Andrew Jackson's war with the Second Bank of the United States: Jackson viewed the B.U.S. as an institution that empowered the few against the many, and as a concentration of power that could not help but become corrupt. Jackson's veto message (to veto the act to recharter the B.U.S.) was a strong statement of democratic philosophy. Here is part of that message:
It is to be regretted that the rich and powerful too often bend the acts of government to their selfish purposes. Distinctions in society will always exist under every just government. Equality of talents, of education, or of weath can not be produced by human institutions. In the full enjoyment of the gifts of Heaven and the fruits of superior industry, economy, and virtue, every man is equally entitled to protection by law; but when the laws undertake to add to these natural and just advantages artificial distinctions, to grant titles, gratuities, and exclusive privileges, to make the rich richer and the potent more powerful, the humble members of society--the farmers, mechanics, and laborers--who have neither the time nor the means of securing like favors to themselves, have a right to complain of the injustice of their Government. There are no necessary evils in government. Its evils exist only in its abuses. If it would confine itself to equal protection, and, as Heaven does its rains, shower its favors alike on the high and the low, the rich and the poor, it would be an unqualified blessing. In the act before me there seems to be a wide and unnecessary departure from these just prindiples. (See Daniel Feller, The Jacksonian Promise (1995), p. 169-174.)
Jackson believed that government policies (the B.U.S. was chartered by the U.S. Government) should not harm the chances of the common man in order to benefit the privileged men.

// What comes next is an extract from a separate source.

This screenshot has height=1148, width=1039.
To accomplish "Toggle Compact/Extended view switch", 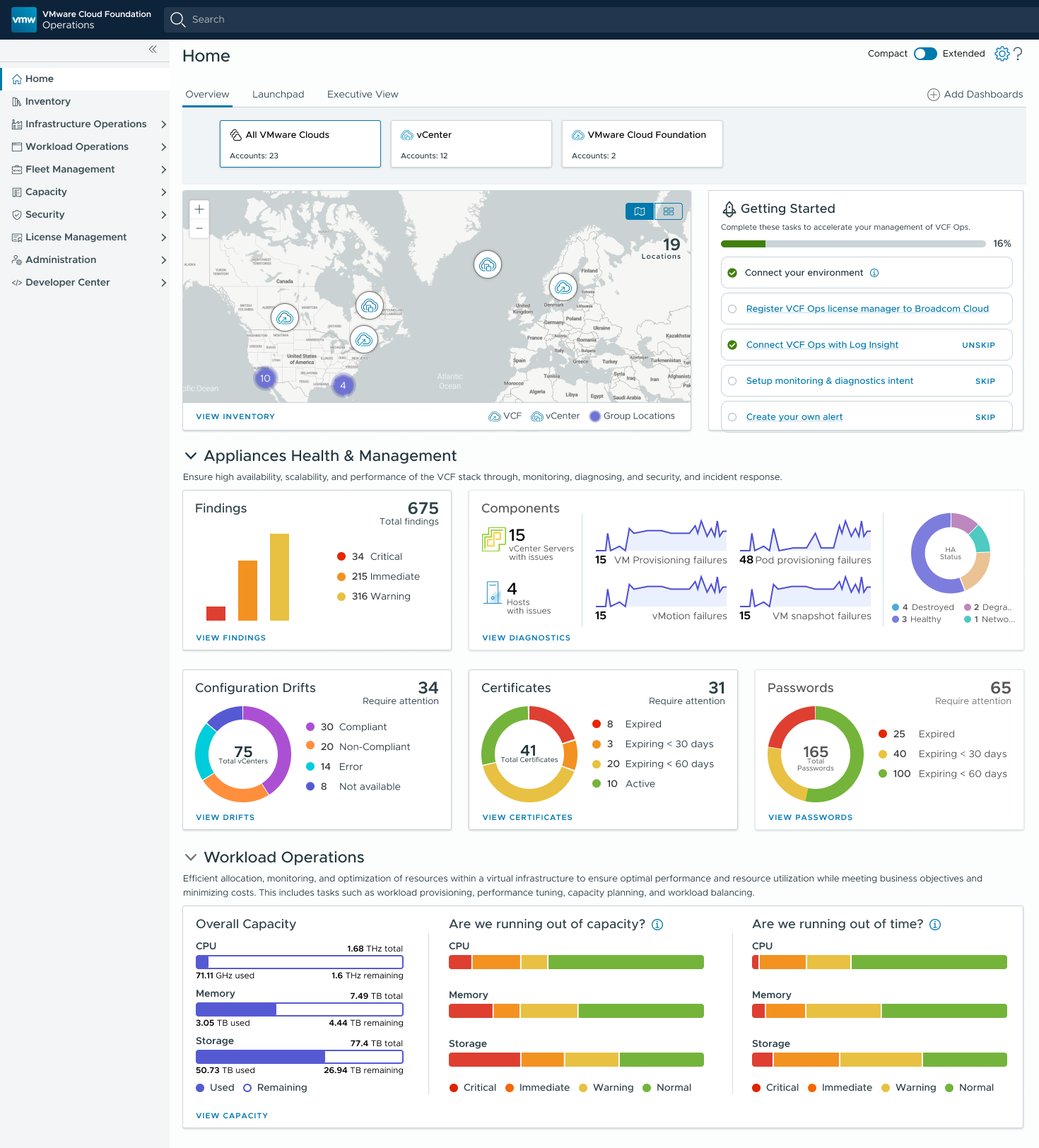I will tap(924, 54).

At that time, the U.S. was being developed really fast. A lot of people in the Democratic Party (of which Jackson was a member) wanted access to capital so as to finance new plantations and factories and other enterprises; but, through the B.U.S., most access to most capital was controlled by men who were already rich. By destroying the B.U.S. and placing its deposits of money in the state banks, Jackson was making capital available to a lot more people (from Charles M. Wiltse, The New Nation, 1800-1845 , p. 142-146).